INPUT MATERIAL Start Marker
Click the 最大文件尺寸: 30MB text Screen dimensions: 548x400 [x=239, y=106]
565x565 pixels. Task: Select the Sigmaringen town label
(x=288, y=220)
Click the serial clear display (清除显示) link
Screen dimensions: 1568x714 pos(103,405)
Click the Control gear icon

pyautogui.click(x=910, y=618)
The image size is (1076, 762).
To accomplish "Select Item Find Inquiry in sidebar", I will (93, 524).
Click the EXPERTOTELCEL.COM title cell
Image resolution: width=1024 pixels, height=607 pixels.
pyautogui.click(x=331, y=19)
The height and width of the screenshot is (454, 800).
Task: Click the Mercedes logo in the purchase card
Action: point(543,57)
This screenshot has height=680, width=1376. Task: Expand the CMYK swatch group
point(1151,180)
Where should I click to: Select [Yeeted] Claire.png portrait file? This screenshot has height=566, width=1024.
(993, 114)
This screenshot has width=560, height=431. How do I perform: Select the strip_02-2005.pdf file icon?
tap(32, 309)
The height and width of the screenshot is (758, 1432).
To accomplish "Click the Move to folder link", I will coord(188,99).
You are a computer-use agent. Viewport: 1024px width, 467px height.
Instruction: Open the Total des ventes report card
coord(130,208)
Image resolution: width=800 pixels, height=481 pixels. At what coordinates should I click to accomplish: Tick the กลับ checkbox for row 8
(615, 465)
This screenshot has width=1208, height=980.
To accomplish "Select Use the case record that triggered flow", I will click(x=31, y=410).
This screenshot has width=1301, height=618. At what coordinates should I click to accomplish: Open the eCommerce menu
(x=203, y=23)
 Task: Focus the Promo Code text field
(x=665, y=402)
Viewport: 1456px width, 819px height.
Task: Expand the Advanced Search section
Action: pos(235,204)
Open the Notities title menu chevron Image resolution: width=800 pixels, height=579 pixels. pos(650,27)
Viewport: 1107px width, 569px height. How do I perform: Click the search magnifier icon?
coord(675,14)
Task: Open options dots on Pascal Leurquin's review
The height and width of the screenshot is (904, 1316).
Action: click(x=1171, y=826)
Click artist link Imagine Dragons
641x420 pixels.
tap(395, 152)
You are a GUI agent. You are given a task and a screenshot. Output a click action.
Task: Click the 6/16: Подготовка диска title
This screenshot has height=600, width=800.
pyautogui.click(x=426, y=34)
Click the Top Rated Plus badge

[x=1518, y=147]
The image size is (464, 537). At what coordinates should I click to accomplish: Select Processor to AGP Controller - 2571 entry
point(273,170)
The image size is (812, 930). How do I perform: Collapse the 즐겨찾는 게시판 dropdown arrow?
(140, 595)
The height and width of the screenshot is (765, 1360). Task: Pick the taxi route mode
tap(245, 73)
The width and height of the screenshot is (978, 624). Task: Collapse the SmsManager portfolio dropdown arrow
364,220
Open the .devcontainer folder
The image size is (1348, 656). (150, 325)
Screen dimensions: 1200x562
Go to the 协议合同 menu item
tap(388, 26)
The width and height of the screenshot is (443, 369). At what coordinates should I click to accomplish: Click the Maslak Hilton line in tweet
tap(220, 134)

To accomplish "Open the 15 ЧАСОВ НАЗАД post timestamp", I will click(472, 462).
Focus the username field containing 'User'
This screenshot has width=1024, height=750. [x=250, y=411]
INPUT MATERIAL End Marker
- **PROBLEM TO WORK ON**
Every line above should be reproduced precisely.

- **TASK OUTPUT**
Click the 最大文件尺寸: 30MB text Screen dimensions: 548x400 [x=239, y=106]
565x565 pixels. Task: Select the Sigmaringen town label
(x=288, y=220)
Click the serial clear display (清除显示) link
Screen dimensions: 1568x714 pos(103,405)
Click the Control gear icon

pyautogui.click(x=910, y=618)
The image size is (1076, 762).
To accomplish "Select Item Find Inquiry in sidebar", I will (93, 524).
Click the EXPERTOTELCEL.COM title cell
Image resolution: width=1024 pixels, height=607 pixels.
pyautogui.click(x=331, y=19)
The height and width of the screenshot is (454, 800).
Task: Click the Mercedes logo in the purchase card
Action: point(543,57)
This screenshot has height=680, width=1376. Task: Expand the CMYK swatch group
point(1151,180)
Where should I click to: Select [Yeeted] Claire.png portrait file? This screenshot has height=566, width=1024.
(993, 114)
This screenshot has width=560, height=431. How do I perform: Select the strip_02-2005.pdf file icon?
tap(32, 309)
The height and width of the screenshot is (758, 1432).
To accomplish "Click the Move to folder link", I will coord(188,99).
You are a computer-use agent. Viewport: 1024px width, 467px height.
Instruction: Open the Total des ventes report card
coord(130,208)
Image resolution: width=800 pixels, height=481 pixels. At what coordinates should I click to accomplish: Tick the กลับ checkbox for row 8
(615, 465)
This screenshot has width=1208, height=980.
To accomplish "Select Use the case record that triggered flow", I will click(x=31, y=410).
This screenshot has width=1301, height=618. At what coordinates should I click to accomplish: Open the eCommerce menu
(x=203, y=23)
 Task: Focus the Promo Code text field
(x=665, y=402)
Viewport: 1456px width, 819px height.
Task: Expand the Advanced Search section
Action: pos(235,204)
Open the Notities title menu chevron Image resolution: width=800 pixels, height=579 pixels. pos(650,27)
Viewport: 1107px width, 569px height. How do I perform: Click the search magnifier icon?
coord(675,14)
Task: Open options dots on Pascal Leurquin's review
The height and width of the screenshot is (904, 1316).
Action: click(x=1171, y=826)
Click artist link Imagine Dragons
641x420 pixels.
tap(395, 152)
You are a GUI agent. You are given a task and a screenshot. Output a click action.
Task: Click the 6/16: Подготовка диска title
This screenshot has height=600, width=800.
pyautogui.click(x=426, y=34)
Click the Top Rated Plus badge

[x=1518, y=147]
The image size is (464, 537). At what coordinates should I click to accomplish: Select Processor to AGP Controller - 2571 entry
point(273,170)
The image size is (812, 930). How do I perform: Collapse the 즐겨찾는 게시판 dropdown arrow?
(140, 595)
The height and width of the screenshot is (765, 1360). Task: Pick the taxi route mode
tap(245, 73)
The width and height of the screenshot is (978, 624). Task: Collapse the SmsManager portfolio dropdown arrow
364,220
Open the .devcontainer folder
The image size is (1348, 656). (150, 325)
Screen dimensions: 1200x562
Go to the 协议合同 menu item
tap(388, 26)
The width and height of the screenshot is (443, 369). At what coordinates should I click to accomplish: Click the Maslak Hilton line in tweet
tap(220, 134)

To accomplish "Open the 15 ЧАСОВ НАЗАД post timestamp", I will click(472, 462).
Focus the username field containing 'User'
This screenshot has width=1024, height=750. [x=250, y=411]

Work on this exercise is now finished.